Exercise instructions: Two lines below mark the span: the one containing "[Theo dõi chúng tôi trên Facebook] (589, 23)" and the one containing "Wiki doanh nhân (231, 80)". Set down both, plus every line between, exactly as they stand, and nothing else.

-.-.-

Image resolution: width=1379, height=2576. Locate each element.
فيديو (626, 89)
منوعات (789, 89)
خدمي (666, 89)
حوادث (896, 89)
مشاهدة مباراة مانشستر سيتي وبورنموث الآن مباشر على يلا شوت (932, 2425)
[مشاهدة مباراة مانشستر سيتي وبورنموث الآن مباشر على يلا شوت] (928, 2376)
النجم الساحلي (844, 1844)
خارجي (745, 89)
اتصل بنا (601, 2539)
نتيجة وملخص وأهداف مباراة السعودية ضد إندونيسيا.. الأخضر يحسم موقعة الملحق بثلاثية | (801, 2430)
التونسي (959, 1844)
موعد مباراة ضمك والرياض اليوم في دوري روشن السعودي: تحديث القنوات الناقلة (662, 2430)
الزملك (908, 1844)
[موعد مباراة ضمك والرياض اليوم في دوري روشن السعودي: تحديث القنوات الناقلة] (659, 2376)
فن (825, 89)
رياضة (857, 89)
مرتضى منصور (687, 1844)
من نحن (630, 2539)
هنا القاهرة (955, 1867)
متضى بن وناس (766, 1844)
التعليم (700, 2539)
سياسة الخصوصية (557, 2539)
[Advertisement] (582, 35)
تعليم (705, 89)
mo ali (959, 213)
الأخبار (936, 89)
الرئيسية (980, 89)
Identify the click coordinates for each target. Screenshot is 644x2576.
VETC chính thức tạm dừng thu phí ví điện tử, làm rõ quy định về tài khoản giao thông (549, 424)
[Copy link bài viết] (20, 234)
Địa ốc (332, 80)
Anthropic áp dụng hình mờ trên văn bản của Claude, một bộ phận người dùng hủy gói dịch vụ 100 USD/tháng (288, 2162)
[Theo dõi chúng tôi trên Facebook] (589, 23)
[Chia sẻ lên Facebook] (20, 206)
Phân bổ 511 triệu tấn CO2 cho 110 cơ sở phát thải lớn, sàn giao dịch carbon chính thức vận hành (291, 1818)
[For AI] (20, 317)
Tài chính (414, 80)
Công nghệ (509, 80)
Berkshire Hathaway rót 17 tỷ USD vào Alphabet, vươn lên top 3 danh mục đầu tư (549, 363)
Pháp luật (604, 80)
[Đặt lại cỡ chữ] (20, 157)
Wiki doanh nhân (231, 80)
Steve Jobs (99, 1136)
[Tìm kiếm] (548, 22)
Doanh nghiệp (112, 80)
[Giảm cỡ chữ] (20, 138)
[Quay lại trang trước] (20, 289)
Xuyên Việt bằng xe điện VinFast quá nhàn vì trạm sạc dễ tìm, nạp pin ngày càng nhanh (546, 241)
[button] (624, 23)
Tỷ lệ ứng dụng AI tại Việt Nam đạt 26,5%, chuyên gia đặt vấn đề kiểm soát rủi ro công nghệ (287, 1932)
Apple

-.-.-

Written solution:
[Theo dõi chúng tôi trên Facebook] (589, 23)
[Chia sẻ lên Facebook] (20, 206)
Phân bổ 511 triệu tấn CO2 cho 110 cơ sở phát thải lớn, sàn giao dịch carbon chính thức vận hành (291, 1818)
[For AI] (20, 317)
Tài chính (414, 80)
Công nghệ (509, 80)
Berkshire Hathaway rót 17 tỷ USD vào Alphabet, vươn lên top 3 danh mục đầu tư (549, 363)
Pháp luật (604, 80)
[Đặt lại cỡ chữ] (20, 157)
Wiki doanh nhân (231, 80)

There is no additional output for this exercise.